6. Cependant, d'une part, la question posée, ne portant pas sur l'interprétation d'une disposition constitutionnelle dont le Conseil constitutionnel n'aurait pas encore eu l'occasion de faire application, n'est pas nouvelle.
7. D'autre part, la question posée ne présente pas un caractère sérieux.
8. En effet, le principe d'égalité devant la loi ne s'oppose ni à ce que le législateur règle de façon différente des situations différentes, ni à ce qu'il déroge à l'égalité pour des raisons d'intérêt général pourvu que, dans l'un et l'autre cas, la différence de traitement qui en résulte soit en rapport direct avec la loi qui l'établit.
9. En outre, le législateur doit, pour assurer le respect du principe d'égalité devant les charges publiques, fonder son appréciation sur des critères objectifs et rationnels en fonction des buts qu'il se propose. Cette appréciation ne doit cependant pas entraîner de rupture caractérisée de ce principe.
10. Il ne saurait être sérieusement soutenu que la disposition contestée, en tant qu'elle limite le nombre d'indemnités journalières versées aux assurés bénéficiant du dispositif dit de cumul emploi-retraite, méconnaît le principe d'égalité devant la loi et devant les charges publiques, dès lors que la différence de traitement qu'elle instaure entre, d'une part, les assurés, qui en sus des indemnités journalières perçoivent une pension, rente ou allocation de vieillesse servie par un régime de sécurité sociale et, d'autre part, les autres salariés, pour lesquels les indemnités journalières constituent le seul revenu de remplacement, est fondée sur une différence de situation.
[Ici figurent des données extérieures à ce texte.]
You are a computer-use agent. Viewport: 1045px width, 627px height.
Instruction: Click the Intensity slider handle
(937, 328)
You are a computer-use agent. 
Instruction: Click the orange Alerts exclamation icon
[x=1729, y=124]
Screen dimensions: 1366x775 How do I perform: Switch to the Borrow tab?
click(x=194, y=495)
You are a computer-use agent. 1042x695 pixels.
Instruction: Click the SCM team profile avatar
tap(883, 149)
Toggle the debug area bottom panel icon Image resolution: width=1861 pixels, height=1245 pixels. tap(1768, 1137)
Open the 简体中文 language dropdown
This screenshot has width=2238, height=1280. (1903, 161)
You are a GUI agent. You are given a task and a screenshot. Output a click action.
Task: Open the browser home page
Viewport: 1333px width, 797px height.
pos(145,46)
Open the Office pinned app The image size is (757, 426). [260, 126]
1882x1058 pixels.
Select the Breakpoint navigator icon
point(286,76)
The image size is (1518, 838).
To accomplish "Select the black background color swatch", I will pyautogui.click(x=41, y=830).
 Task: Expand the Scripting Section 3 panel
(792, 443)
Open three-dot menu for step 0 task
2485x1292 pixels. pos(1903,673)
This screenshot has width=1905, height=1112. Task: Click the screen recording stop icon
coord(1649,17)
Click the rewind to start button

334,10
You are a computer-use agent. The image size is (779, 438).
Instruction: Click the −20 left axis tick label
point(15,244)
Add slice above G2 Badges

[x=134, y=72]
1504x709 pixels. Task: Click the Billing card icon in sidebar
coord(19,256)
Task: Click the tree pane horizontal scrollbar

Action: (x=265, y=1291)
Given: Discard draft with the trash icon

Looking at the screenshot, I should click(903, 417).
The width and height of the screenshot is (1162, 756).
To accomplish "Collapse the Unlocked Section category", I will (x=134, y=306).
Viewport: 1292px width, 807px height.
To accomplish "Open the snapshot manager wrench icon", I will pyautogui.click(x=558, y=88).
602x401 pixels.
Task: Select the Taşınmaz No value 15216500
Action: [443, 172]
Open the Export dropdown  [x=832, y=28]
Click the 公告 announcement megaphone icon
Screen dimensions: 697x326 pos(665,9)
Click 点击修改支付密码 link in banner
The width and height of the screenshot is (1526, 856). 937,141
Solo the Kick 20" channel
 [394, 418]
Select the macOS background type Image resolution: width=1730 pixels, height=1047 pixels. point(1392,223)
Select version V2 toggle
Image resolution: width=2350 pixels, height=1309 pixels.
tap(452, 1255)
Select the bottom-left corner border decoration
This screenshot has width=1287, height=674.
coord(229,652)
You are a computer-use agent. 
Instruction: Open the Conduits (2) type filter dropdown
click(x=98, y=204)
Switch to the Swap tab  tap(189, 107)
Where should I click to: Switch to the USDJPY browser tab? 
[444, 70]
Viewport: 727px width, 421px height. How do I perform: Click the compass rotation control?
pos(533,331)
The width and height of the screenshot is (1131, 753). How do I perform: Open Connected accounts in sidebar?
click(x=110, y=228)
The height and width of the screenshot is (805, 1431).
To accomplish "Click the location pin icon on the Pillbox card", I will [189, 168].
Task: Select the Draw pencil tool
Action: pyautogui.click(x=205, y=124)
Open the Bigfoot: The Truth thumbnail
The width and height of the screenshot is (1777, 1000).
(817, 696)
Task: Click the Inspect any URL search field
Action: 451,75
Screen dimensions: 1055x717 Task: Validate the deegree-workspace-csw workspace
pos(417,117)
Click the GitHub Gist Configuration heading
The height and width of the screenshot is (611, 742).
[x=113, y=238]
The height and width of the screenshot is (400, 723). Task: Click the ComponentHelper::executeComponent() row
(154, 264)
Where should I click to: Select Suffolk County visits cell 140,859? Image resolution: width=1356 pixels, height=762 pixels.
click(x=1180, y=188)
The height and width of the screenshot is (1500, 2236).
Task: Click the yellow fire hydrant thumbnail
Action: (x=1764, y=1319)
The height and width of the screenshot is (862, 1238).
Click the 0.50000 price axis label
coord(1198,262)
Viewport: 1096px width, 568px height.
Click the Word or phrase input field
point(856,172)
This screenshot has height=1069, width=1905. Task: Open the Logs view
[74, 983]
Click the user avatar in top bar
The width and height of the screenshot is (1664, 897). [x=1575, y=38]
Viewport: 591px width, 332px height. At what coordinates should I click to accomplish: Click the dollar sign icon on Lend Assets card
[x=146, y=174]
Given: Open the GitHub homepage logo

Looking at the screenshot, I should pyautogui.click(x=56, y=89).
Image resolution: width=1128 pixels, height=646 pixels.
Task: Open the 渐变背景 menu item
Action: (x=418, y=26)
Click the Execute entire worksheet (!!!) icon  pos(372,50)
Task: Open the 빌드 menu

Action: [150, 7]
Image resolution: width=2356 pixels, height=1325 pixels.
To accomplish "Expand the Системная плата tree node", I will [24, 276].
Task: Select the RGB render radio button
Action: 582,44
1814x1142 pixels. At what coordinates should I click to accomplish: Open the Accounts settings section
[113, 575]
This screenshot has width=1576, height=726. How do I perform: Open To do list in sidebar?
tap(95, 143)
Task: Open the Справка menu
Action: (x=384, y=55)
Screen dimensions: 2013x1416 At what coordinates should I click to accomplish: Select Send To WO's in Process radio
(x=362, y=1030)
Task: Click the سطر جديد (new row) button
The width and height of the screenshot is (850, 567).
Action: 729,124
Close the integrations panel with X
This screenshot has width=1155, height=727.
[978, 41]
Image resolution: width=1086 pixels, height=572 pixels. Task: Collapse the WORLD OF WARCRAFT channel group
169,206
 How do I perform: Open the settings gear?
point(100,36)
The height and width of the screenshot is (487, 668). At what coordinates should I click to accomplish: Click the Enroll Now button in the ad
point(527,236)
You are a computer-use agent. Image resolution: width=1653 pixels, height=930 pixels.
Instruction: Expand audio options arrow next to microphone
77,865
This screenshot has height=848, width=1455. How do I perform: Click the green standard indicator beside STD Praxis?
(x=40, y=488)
11. En outre, cette différence de traitement est en rapport, tant avec l'objet de la loi qui l'établit, qui consiste à assurer le financement de la sécurité sociale, dans le cadre de la mise en oeuvre de la solidarité nationale, qu'avec celui de la prestation, qui vise à compenser la perte de gain de l'assuré. Elle repose ainsi sur un critère objectif et rationnel et il ne saurait être sérieusement soutenu qu'elle crée une atteinte caractérisée à l'égalité devant les charges publiques.
12. En conséquence, il n'y a pas lieu de la renvoyer au Conseil constitutionnel.
PAR CES MOTIFS, la Cour :
DIT N'Y AVOIR LIEU DE RENVOYER au Conseil constitutionnel la question prioritaire de constitutionnalité ;
Ainsi fait et jugé par la Cour de cassation, deuxième chambre civile, et prononcé par le président en son audience publique du trente mai deux mille vingt-quatre.